To do
1. List every subcommand that the SDK and CLI design notes require in the CLI's subcommand structure.
2. In the SDK and CLI design notes, rewrite everything from "- **Go SDK:**" down to "Idiomatic Go patterns.", changing "cancellation" to "abort".
3. According to the SDK and CLI design notes, which reference should be treated as the style guide for `distos-ctl`?

══ Quoted passage ══

The SDK must present a coherent surface across four languages with different idioms. The design principles are:

- **C ABI as the foundation:** The canonical system call interface is a C ABI. All other language SDKs are generated or hand-written wrappers over the C ABI. This ensures ABI stability and FFI compatibility with every language.
- **Rust SDK:** Idiomatic, zero-cost wrappers. Use Rust's ownership system to enforce resource lifetimes at compile time (e.g., a `GpuBuffer<T>` type that is `Send` but not `Sync`, reflecting GPU buffer ownership semantics). The Rust SDK should use `#[repr(C)]` structs for ABI compatibility.
- **Go SDK:** Ergonomic wrappers using `cgo` for the C ABI. Expose distributed operations as channel-returning functions. Context-aware: all calls accept `context.Context` for cancellation and timeout propagation.
- **Python SDK:** High-level, NumPy-compatible. Consider auto-generating stub code from a schema. Must be `asyncio`-compatible. Integrate with the Python type system via `Protocol` and `TypedDict`.

Key references:
- Klabnik, S. and Nichols, C. *The Rust Programming Language*. https://doc.rust-lang.org/book/. Idiomatic Rust patterns.
- Go Authors. *Effective Go*. https://go.dev/doc/effective_go. Idiomatic Go patterns.
- Google. *Google Cloud API Design Guide*. https://cloud.google.com/apis/design. The most comprehensive public API design guide, covering resource-oriented design, standard methods, naming conventions, and backwards compatibility.
- Smith, P. *Designing for Compatibility in Evolving APIs*. IEEE Software 39(4), 2022.

### 2.7 CLI Tooling Design

The cluster management CLI (`distos-ctl` or equivalent) must follow modern CLI design principles:

- Machine-readable output (JSON/YAML with `--output json`) for scripting
- Structured logging with log levels
- Human-readable default output with colour and progress indicators
- Completion generation for bash/zsh/fish
- Subcommand structure: `node`, `job`, `gpu`, `net`, `storage`, `secret`, `log`

Key references:
- Sigurdsson, A. et al. *Command Line Interface Guidelines*. https://clig.dev/. The community-written standard for modern CLI design. Should be treated as the style guide for `distos-ctl`.
- Hashicorp. *Vault CLI design*. The Vault CLI is an exemplar of a well-structured cluster management tool with consistent subcommand and flag conventions.
- Kubernetes. `kubectl` source and documentation. The de facto standard for distributed cluster management CLIs. The DistOS CLI should match `kubectl` conventions where applicable to reduce cognitive load.

### 2.8 API Versioning and Evolution Strategy

A system call interface must be stable. The versioning strategy must address:

- **Compatibility guarantees:** What changes are backwards-compatible (adding optional parameters, adding new calls) vs. breaking (changing parameter semantics, removing calls)?
- **Deprecation lifecycle:** Minimum deprecation notice period, deprecation markers in the SDK, removal schedule.
- **Version negotiation:** How does a client indicate the API version it was compiled against? How does the kernel report available versions?

═══
══ Records shown ══

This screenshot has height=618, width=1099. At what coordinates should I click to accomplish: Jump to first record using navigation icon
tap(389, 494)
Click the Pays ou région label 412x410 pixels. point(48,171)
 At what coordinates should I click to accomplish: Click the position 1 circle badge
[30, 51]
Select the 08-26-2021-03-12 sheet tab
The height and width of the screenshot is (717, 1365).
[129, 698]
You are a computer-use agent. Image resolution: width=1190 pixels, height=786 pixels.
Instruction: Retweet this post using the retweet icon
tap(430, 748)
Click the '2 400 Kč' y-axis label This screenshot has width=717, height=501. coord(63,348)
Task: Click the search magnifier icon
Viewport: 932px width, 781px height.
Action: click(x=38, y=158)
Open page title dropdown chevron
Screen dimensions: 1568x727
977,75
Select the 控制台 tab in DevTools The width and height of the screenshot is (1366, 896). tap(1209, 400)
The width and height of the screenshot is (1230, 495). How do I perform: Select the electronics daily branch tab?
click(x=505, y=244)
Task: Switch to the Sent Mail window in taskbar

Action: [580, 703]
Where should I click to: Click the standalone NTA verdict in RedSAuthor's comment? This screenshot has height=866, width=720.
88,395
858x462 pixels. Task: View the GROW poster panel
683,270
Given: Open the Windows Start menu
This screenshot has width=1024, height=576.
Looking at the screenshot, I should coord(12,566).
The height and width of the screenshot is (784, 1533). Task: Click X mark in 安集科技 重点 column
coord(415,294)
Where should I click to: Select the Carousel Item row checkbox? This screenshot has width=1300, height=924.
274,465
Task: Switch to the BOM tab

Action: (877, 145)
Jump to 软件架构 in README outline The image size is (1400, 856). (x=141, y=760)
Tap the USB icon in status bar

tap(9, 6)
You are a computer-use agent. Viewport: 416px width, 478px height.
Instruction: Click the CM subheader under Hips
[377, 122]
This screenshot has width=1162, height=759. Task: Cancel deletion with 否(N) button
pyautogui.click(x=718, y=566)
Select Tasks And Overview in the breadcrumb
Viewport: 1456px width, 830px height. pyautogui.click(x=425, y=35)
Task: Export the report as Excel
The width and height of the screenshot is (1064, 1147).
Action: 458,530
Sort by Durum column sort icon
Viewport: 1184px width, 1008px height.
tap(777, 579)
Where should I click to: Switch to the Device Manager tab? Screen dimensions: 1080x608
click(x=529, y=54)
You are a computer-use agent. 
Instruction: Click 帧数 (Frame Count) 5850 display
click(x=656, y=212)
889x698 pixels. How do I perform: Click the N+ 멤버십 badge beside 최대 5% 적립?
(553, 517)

═══

Answers to the problems
1. node, job, gpu, net, storage, secret, log

2.
- **Go SDK:** Ergonomic wrappers using `cgo` for the C ABI. Expose distributed operations as channel-returning functions. Context-aware: all calls accept `context.Context` for abort and timeout propagation.
- **Python SDK:** High-level, NumPy-compatible. Consider auto-generating stub code from a schema. Must be `asyncio`-compatible. Integrate with the Python type system via `Protocol` and `TypedDict`.

Key references:
- Klabnik, S. and Nichols, C. *The Rust Programming Language*. https://doc.rust-lang.org/book/. Idiomatic Rust patterns.
- Go Authors. *Effective Go*. https://go.dev/doc/effective_go. Idiomatic Go patterns.

3. *Command Line Interface Guidelines* by Sigurdsson, A. et al. (https://clig.dev/)